**Try it**
When you return the material, keep every line exactly as it is and omit the pictures.

══ Data for analysis ══

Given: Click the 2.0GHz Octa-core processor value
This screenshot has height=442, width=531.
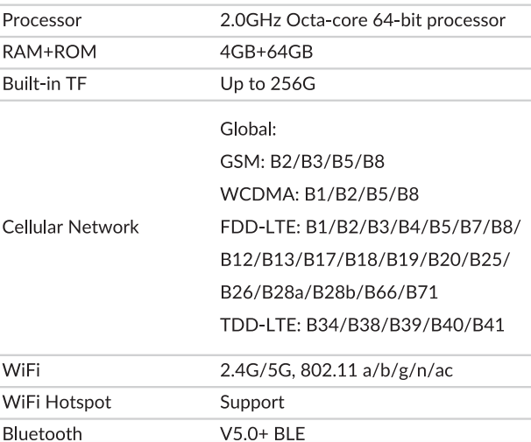Looking at the screenshot, I should [x=361, y=19].
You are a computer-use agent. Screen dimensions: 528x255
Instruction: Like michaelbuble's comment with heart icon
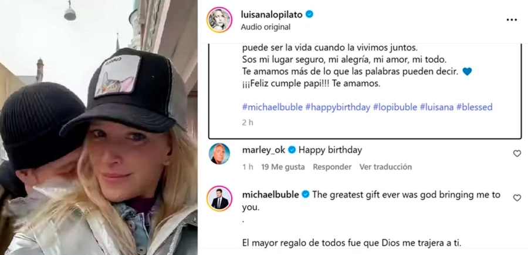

═══

**Response to this task**
Given: Click the 2.0GHz Octa-core processor value
This screenshot has height=442, width=531.
Looking at the screenshot, I should [x=361, y=19].
You are a computer-use agent. Screen dimensions: 528x255
Instruction: Like michaelbuble's comment with heart icon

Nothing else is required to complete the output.